# Three lesser lights.



## Levelhead (Aug 18, 2015)

Ok ive been in many lodges and also have seen many pictured of the three lesser lights which are places IATPATA. 

Problem is, ive noticed the third in some lodges to the right and some to the left. 

I would say it was a setup mistake but all of them are hard wired so its where it goes.

Now i know the correct way they should be! 

Anyone else ever notice this?


Sent from Mossy Oak Swamp Bottom.


----------



## BroBook (Aug 18, 2015)

Interesting, I had a problem with them appearing to be to far north, but left or right it still forms that triangle, the difference could lay in the ancient vs modern thing?


----------



## Levelhead (Aug 18, 2015)

No ive been in only F&AM lodges and saw this. 
I first noticed because I am practicing to put on an entered apprentice degree from the east when I went to a different lodge i was practicing from the east I pointed towards the lights when I pointed towards the third light there was nothing there it was on the other side! Lol i stopped and was like soooo somethings wrong. 

I checked my floor work book and know what the correct way is.


Sent from Mossy Oak Swamp Bottom.


----------



## Levelhead (Aug 18, 2015)

And btw these lights are hardwired into the ground this way! 


Sent from Mossy Oak Swamp Bottom.


----------



## Brother JC (Aug 18, 2015)

Every jurisdiction is different, but lodges within a single jurisdiction should all be the same.


----------



## Glen Cook (Aug 18, 2015)

Brother JC said:


> Every jurisdiction is different, but lodges within a single jurisdiction should all be the same.


Oh? Why should lodges within a jurisdiction be the same?  My mother GL doesn't require such.


----------



## goomba (Aug 18, 2015)

Some US grand lodges require a uniformed set up.  But some don't.  In Alabama (were I became a Mason) the lights are next to the alter on the N and S sides.  When I visited in Mississippi the lights were all on the S side. 

I visited a lodge in DC (http://fiatlux1717.org/) and the lights were directly in front of the stations (Bro. Cook this may be familiar to you).  But not all Washington DC lodges have the same set up.  The grand lodge of DC allows lodges to use different rituals so long as they are recognized Masonic rituals and not something you thought up last Tuesday.

It's not the placement of the lights but the alignment so to speak that conveys the message.  That's at least my understanding, more educated brothers please correct me if I'm wrong.


----------



## Pscyclepath (Aug 19, 2015)

The arrangement will vary from jurisdiction to jurisdiction...  because each GL is entitled to do things their own way ;-)

One excellent reference that I've been using is Bro. Robert G. Davis' "The Mason's Words: The History and Evolution of the American Masonic Ritual," (Guthrie, OK, Building Stone Publishing, 2013).  Davis goes into the arrangement of the lights and how they're set up in some 12 arrangements.   Even traveling through lodges here in Arkansas, I've noticed that some lodges have different arrangements within the same jurisdiction, depending on just who assembled the altar.

Records supplied:
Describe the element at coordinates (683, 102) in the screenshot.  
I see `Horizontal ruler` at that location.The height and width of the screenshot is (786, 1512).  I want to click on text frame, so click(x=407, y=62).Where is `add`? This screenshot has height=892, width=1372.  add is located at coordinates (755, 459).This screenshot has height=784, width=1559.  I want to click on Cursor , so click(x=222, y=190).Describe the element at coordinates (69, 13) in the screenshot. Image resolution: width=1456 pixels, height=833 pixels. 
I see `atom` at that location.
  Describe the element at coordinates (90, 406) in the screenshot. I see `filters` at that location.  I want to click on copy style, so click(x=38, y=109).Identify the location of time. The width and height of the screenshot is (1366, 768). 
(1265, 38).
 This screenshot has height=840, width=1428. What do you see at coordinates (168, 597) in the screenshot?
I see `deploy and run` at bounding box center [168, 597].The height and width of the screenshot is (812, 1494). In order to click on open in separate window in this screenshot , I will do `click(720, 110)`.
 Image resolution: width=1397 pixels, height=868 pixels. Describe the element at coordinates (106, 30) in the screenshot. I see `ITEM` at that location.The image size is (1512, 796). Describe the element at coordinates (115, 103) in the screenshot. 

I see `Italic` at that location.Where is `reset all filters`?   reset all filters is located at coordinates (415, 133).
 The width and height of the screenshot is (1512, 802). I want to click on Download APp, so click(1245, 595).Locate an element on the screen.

Requirement 1: Which usernames appear as post authors in the thread on the three lesser lights? List each one once.
Requirement 2: Can you extend the thread on the three lesser lights by writing what comes after its last post?
The items are separate material, apart from the thread on the three lesser lights.

Exercise answer 1: Levelhead, BroBook, Brother JC, Glen Cook, goomba, Pscyclepath

Exercise answer 2:
Some are hardwired into the altar, others are portable.  Ours are portable, since the OES and Rainbow borrow the meeting room and have their own setup arrangements.   Our Lodge's arrangement is pretty much by the ritual, and explained therein, but in part of the unwritten words, so I will be circumspect...


----------



## Erickson Ybarra (Aug 19, 2015)

I was told the lesser lights are arranged around the altar according to which degree they open in. I'm just an EA so I haven't seen other arrangements yet...could be wrong.


----------



## dfreybur (Aug 19, 2015)

Levelhead said:


> And btw these lights are hardwired into the ground this way!



I've seen at least one lodge where the socket in the floor was in the wrong place.  I guess it is safer or more convenient to place the trio of lights where the plug incorrectly is than to run a cord around the altar risking a trip.

I've seen lodges with the lesser light all having separate pedestals.  I see in very many illustrations that the candles are literally placed around the altar but every lodge now seems to cluster them together. I get the impression that someone tripped over a pedestal with a candle and set off a fire, then lodges all over the country switched to a safer arrangement.


----------



## Brother JC (Aug 19, 2015)

Glen Cook said:


> Oh? Why should lodges within a jurisdiction be the same?  My mother GL doesn't require such.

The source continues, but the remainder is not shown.